Recently, on Tuesday the Federal agency of United states FBI has released a warning report regarding the US election officials being targeted in an ongoing and widespread phishing campaign by unidentified malicious actors in an attempt to steal their credentials since at least October 2021.
FBI revealed that the group of hackers has used various methods to redirect their targets to phishing pages and trick them into entering their login credentials. Reportedly, hackers used compromised email addresses of US government leaders to spoof US businesses.
"If successful, this activity may provide cyber actors with sustained, undetected access to a victim's systems," the FBI said in a private industry notification.
"…As of October 2021, US election officials in at least nine states received invoice-themed phishing emails containing links to websites intended to steal login credentials."
According to the FBI intelligence, the threat actors have targeted the officials in the three separate "coordinated" phishing attacks and breached accounts of elected officials across at least nine states, Additionally, representatives of the National Association of Secretaries of State were also impacted in October.
The first attack came to light on 5 October when unrecognized hackers used two email addresses, one from the compromised account of a government official, in an attempt to steal the login data of elected leaders. Less than two weeks later, two identical phishing attacks had been seen from the email addresses linked to US businesses.
It has been noticed that in each phishing attack, the group of attackers sent an email recognized as "INVOICE INQUIRY.PDF,” which once opened, redirected users to a credential-harvesting website.

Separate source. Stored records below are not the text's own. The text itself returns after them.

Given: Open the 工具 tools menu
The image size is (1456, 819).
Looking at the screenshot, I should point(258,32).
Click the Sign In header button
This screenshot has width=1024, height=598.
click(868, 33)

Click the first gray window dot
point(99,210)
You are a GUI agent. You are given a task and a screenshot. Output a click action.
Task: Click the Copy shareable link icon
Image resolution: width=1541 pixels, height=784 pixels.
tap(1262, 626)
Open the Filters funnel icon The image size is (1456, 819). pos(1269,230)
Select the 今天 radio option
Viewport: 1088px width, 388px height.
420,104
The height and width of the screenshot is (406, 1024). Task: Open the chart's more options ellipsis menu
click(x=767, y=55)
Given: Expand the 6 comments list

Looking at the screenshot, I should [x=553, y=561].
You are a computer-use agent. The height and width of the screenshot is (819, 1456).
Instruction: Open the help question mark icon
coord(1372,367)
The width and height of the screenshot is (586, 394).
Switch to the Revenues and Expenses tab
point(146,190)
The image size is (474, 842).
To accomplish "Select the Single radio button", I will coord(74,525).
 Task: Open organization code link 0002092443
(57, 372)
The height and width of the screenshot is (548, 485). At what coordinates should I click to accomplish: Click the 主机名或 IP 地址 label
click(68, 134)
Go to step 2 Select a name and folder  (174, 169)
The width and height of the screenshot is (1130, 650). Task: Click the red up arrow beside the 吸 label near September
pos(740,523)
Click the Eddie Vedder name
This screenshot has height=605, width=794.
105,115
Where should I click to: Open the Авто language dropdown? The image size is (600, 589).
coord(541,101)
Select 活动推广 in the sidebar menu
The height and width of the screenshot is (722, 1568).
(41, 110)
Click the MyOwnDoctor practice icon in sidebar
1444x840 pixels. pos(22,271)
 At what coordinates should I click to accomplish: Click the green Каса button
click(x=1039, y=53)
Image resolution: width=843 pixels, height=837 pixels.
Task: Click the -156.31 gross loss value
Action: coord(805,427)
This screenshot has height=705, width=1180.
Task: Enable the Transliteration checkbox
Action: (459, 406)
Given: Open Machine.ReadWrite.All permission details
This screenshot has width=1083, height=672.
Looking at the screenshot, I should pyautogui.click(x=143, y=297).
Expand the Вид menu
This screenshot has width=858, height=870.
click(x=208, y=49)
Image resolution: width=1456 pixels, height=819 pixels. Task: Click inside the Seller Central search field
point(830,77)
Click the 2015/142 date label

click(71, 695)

Following the incident, the FBI and the US federal law enforcement agency said that the threat “is still very real” and is heading into the 2022 election season. The group of hackers who are behind this phishing campaign will likely continue the attacks against US election officials with new phishing emails as the 2022 midterm elections are closing in.
The threat intelligence asked network defectors to educate officials against these attacks on how to identify phishing, social engineering, and spoofing attempts and how to protect their systems against such common threats.